When Joyce was a nursing student and rotating through surgical, she was required to scrub up and work alongside a surgeon in the operating theater. It was her first day and she was nervous. If you have ever been a student in the OR, you know that it is extremely nerve-wracking. When I was in school, my instructor told me that if I passed out, I must not pass out onto a sterile field. At the time I thought, "Great. Thanks for that. Like I'm going to be able to control my limp, unconscious body as it's falling to the floor!" Thankfully, that never happened. Anyhoo, back to Joyce...

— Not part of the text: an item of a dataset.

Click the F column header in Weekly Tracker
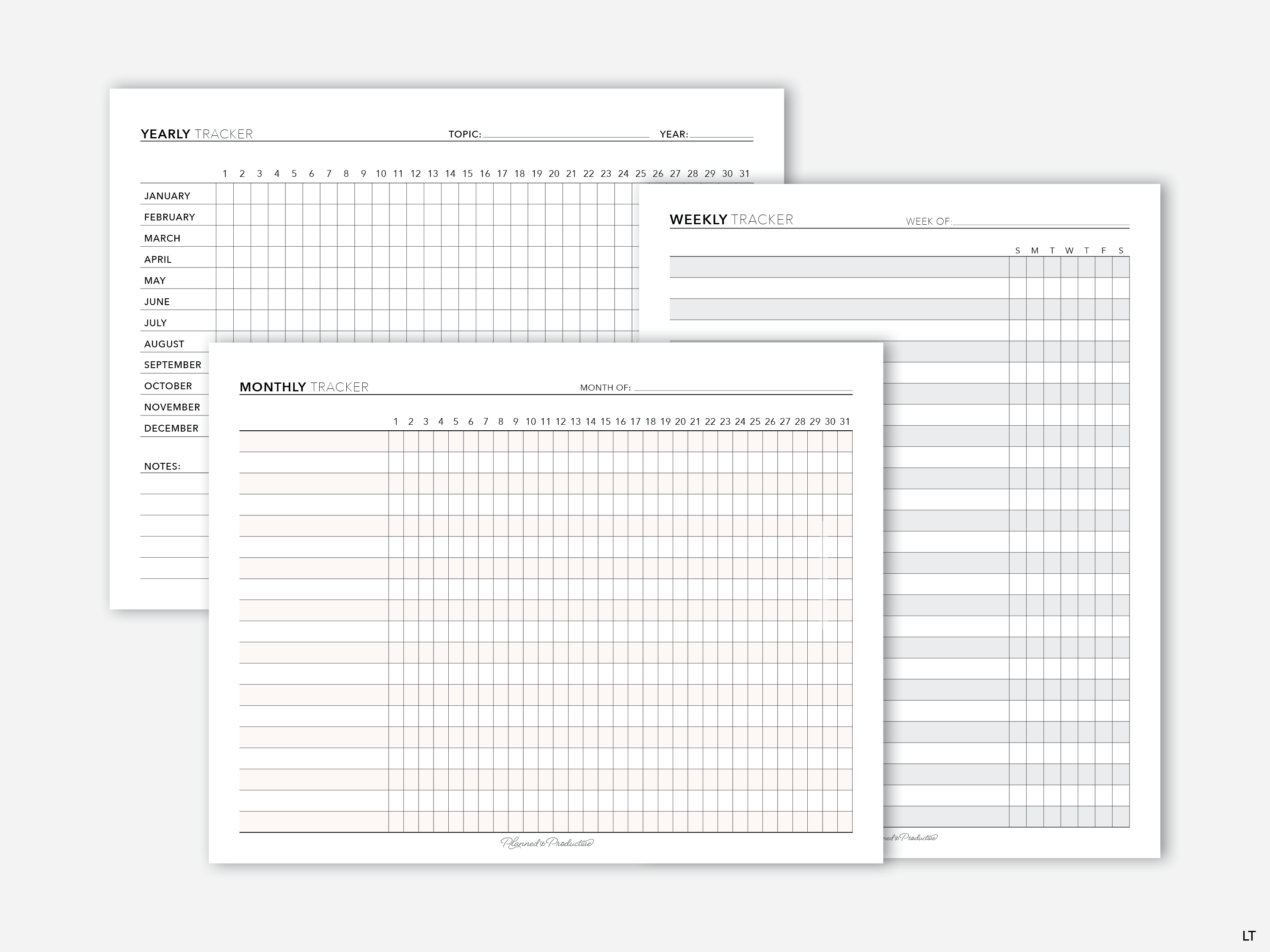Image resolution: width=1270 pixels, height=952 pixels. 1104,251
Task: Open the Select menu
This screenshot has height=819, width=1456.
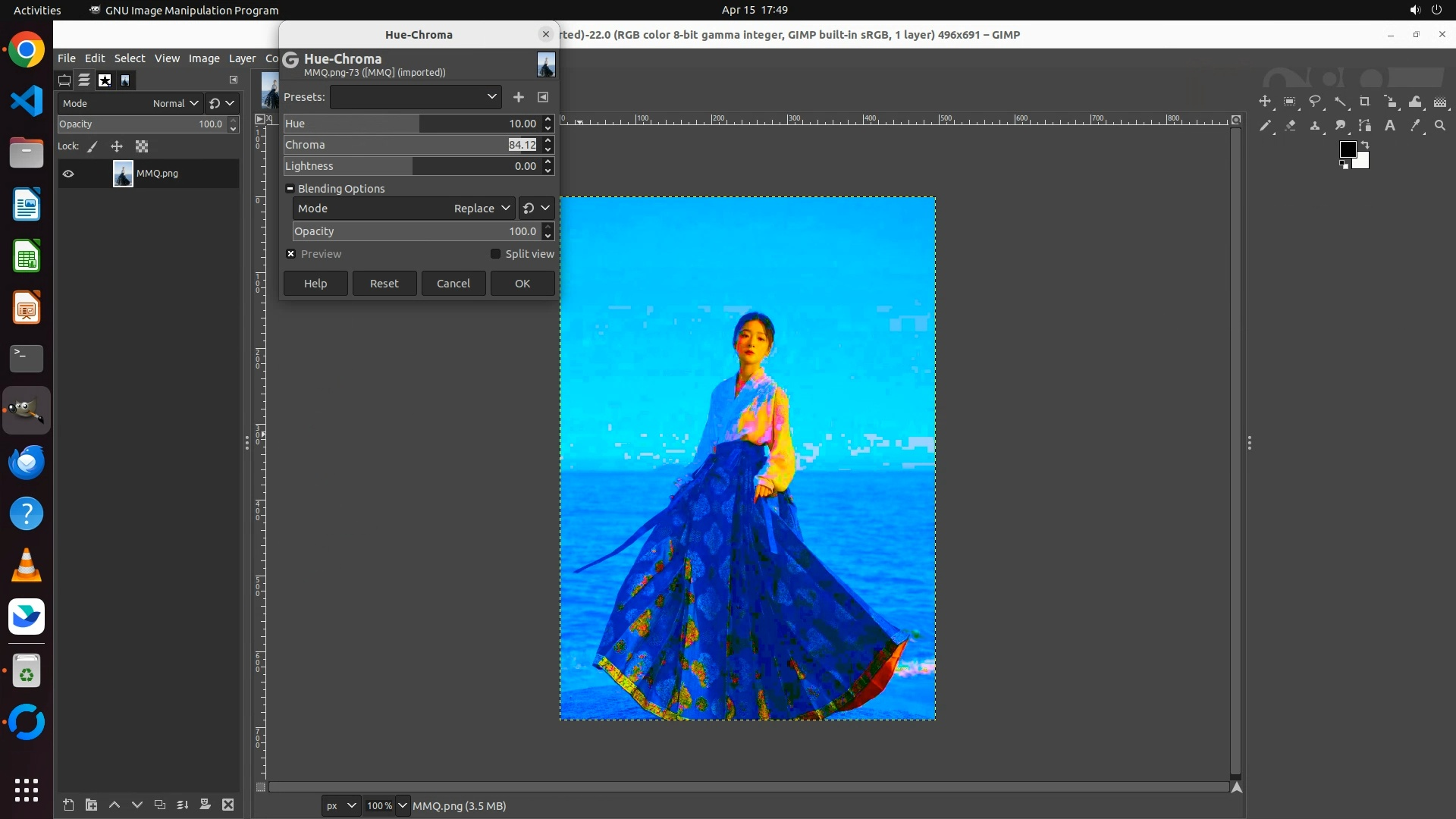Action: click(x=130, y=58)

She stood gowned and gloved, waiting for instructions. The doctor made his first cut, straight down the center of the abdomen. Joyce looked at all the fat tissue protruding from the incision and the oozing blood and she started to see red. She glanced over at the tools and back at the incision again. Now things were looking fuzzy. She reached up and rubbed her eyes with her sterile gloves. And then her eyes rolled back in her head and she passed out cold! A member of the OR staff grabbed her by the collar and pulled her out of the theater, which I'm sure was no easy task! They checked her vitals, which were stable, but she still hadn't woken up. They decided to let her sleep. When she came to, she wasn't wearing her pull-over OR gown anymore! Joyce was practically crying with laughter as she told us how confused she was and wondering how she came to be in another room and wearing less clothing at that! It was delightful to listen as she recalled each thought. 

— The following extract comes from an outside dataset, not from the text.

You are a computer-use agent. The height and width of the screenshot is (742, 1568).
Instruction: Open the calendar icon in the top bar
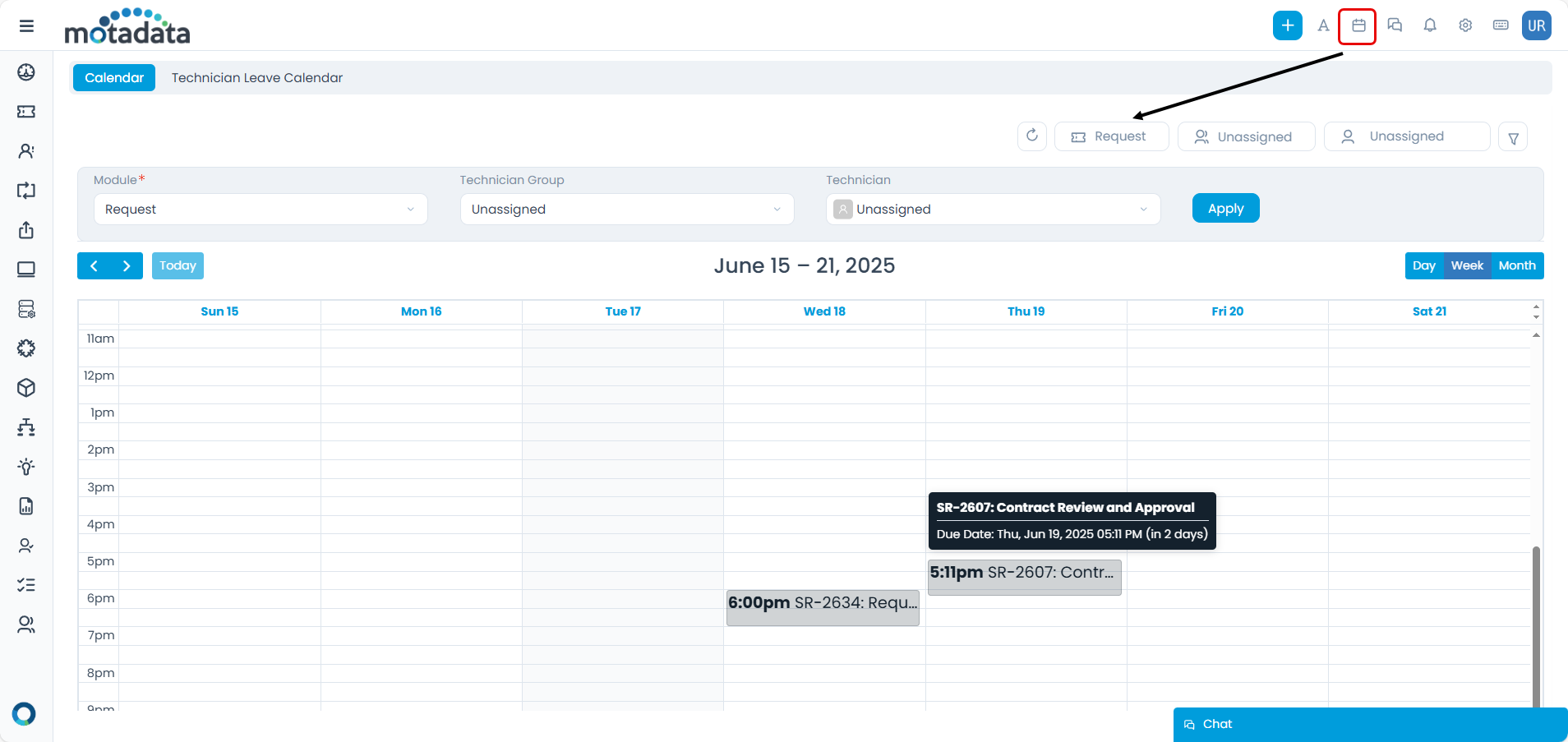point(1357,25)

"How come I'm here and where are my clothes?! Oh my. It must have been difficult to undress me while I was unconscious!" 

When Joyce walked back into the theater, the staff called out, "Good Morning!" The operation was finished and the incision was completely stitched up. She had slept through the entire thing! Later, her instructor told her that that was the end of her time in surgery. She didn't go back and was excused from any further work there. Much to her relief, I'm sure!  

On another day, much later after her adventure in surgery, Joyce was working in the labor ward and waiting for a mama to deliver. She had been waiting a long time and the mother was having a difficult time pushing out a large baby. All of a sudden, there was a huge earthquake and the entire hospital shook. The mama, so frightened by the shaking, pushed her baby out within a matter of seconds! The baby, whose weight was close to nine pounds, was aptly named "Guria", the word for "shaking" in the local language. Poor kid...

As is tradition when telling a story here, the storyteller repeats the best parts of the tale over and over. So we sat and listened and laughed and laughed and laughed as the most funny and startling details were recalled again and again. Laughter is the universal language and even if we are speaking two different languages (or speaking the same language, one of us not so clearly - *ahem*), laughter and smiling is understood by all and accepted by all. It's a rich blessing on the days when I feel like so much has been lost in translation.